The ISO will coordinate access to QualysGuard scanners and allocate licenses and user accounts to designated business units where there is a demonstrated need for vulnerability scanning. This can be done for individual devices or for whole departments.
The technology is fully managed and maintained by the ISO’s dedicated security team, eliminating administrative and maintenance burdens. Whether needed for compliance or simply as a precaution, the actionable information provided by vulnerability scans is an indispensable step in your security plan.
Benefits of vulnerability scanning:
- External vulnerability scans simulate the effect of Internet users attempting to access a network. This can reveal a wide variety of potential threats, such as cross-site scripting risks or unpatched web servers. Your external tests will see and report what an outsider can see.
- Internal vulnerability scans occur from within the network. These results can be extremely valuable as they represent an attacker’s view once they have breached external protection measures, or worse, are working from within the local network.
- Authenticated scanning, an industry standard practice, that allows the vulnerability scanner to check in-depth for software/hardware misconfiguration, as well as a more efficient way for patch management.
For access to QualysGuard, please contact our office at email@example.com.
Frequently Asked Questions
Q: How do I use the tools?
A: The QualysGuard video series gives you immediate access to a large video library of tutorials (https://community.qualys.com/docs/DOC-1323).
Q: Will the scan have a negative impact on my network?
A: Scanning should not affect your infrastructure or cause any devices to stop responding. Most vulnerability detections are non-intrusive, meaning that the scanner never exploits vulnerability if it could negatively affect the host in any way.
Q: How does the scanner find vulnerabilities?
A: The scanning engine performs scans in a very dynamic manner to optimize speed and performance. The following is a simplified description of the main steps of a scan:
- Checking if the remote host is alive – This detection is done by sending ICMP Echo Request (ping) packets, as well as probing some well-known TCP and UDP ports.
- Firewall detection – This test enables the scanner to gather more information about the network infrastructure and will help during the scan of TCP and UDP ports.
- TCP / UDP Port scanning – Detect all open TCP and UDP ports to determine which services are running on this host. The number of ports is configurable, but the default scan is approximately 1900 TCP ports and 180 UDP ports.
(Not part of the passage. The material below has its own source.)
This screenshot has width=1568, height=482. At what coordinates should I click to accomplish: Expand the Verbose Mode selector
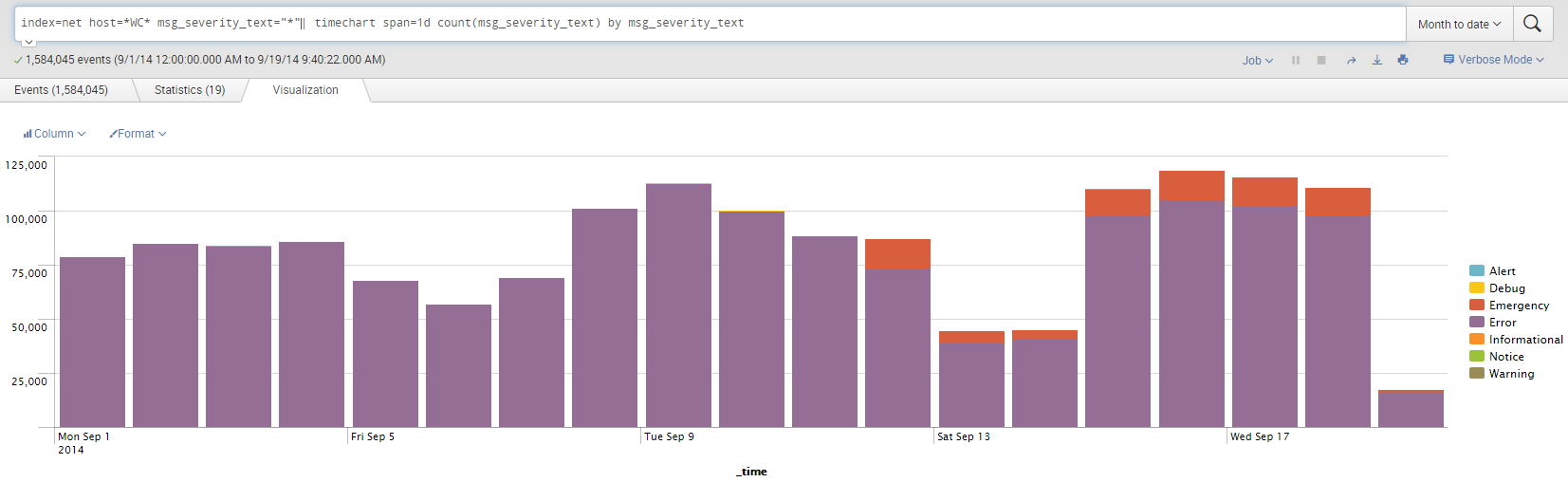point(1494,60)

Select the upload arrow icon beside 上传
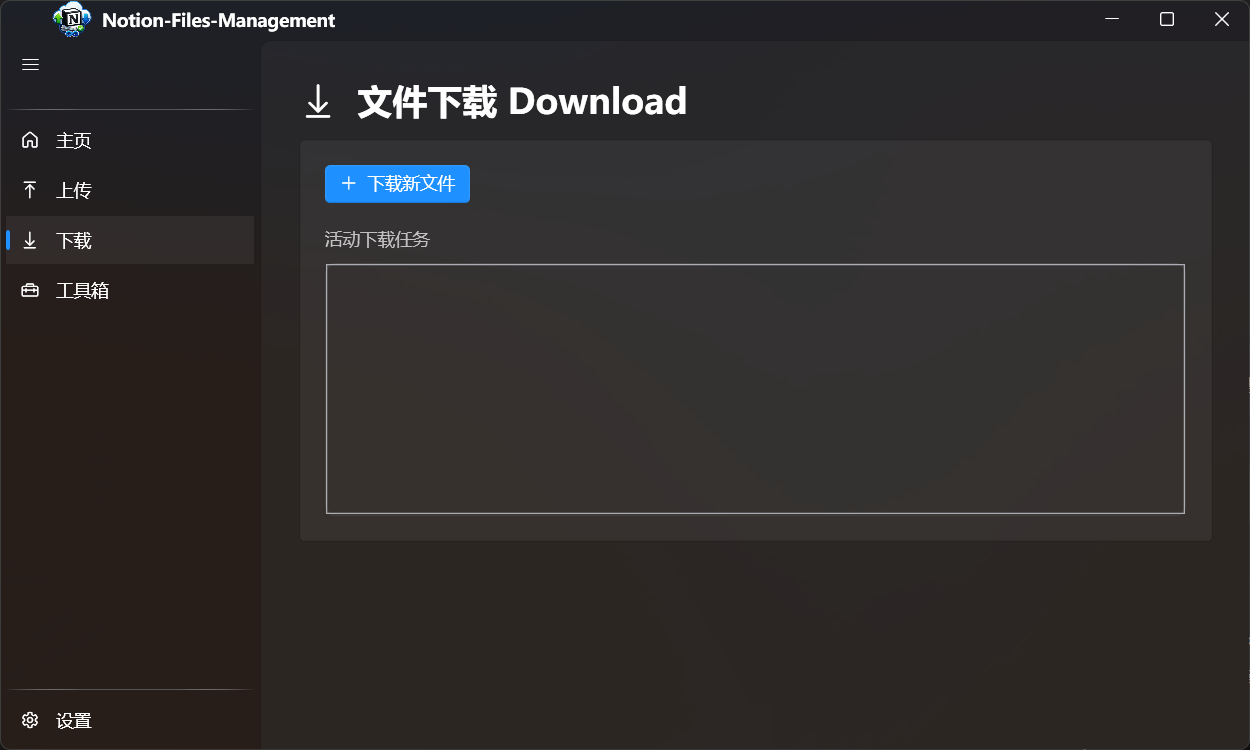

- OS Detection – The scanner tries to identify the operating system running on the host. This detection is based on sending specific TCP packets to open and closed ports.
- TCP / UDP Service Discovery – The scanner tries to identify which service runs on each open port by using active discovery tests.
- Vulnerability assessment based on the services detected – The scanner performs the actual vulnerability assessment. The scanner first tries to check the version of the service in order to detect only vulnerabilities applicable to this specific service version.
Q: The scan found vulnerabilities, how do I fix them?
A: In the scan report, a detailed description of each vulnerability will be provided as well as the steps required to resolve the vulnerability. Additionally, external links to security resources such as CVE, OWASP, and other security sites are suggested for more details. After the vulnerabilities have been fixed, rescan to confirm if the vulnerability has been addressed.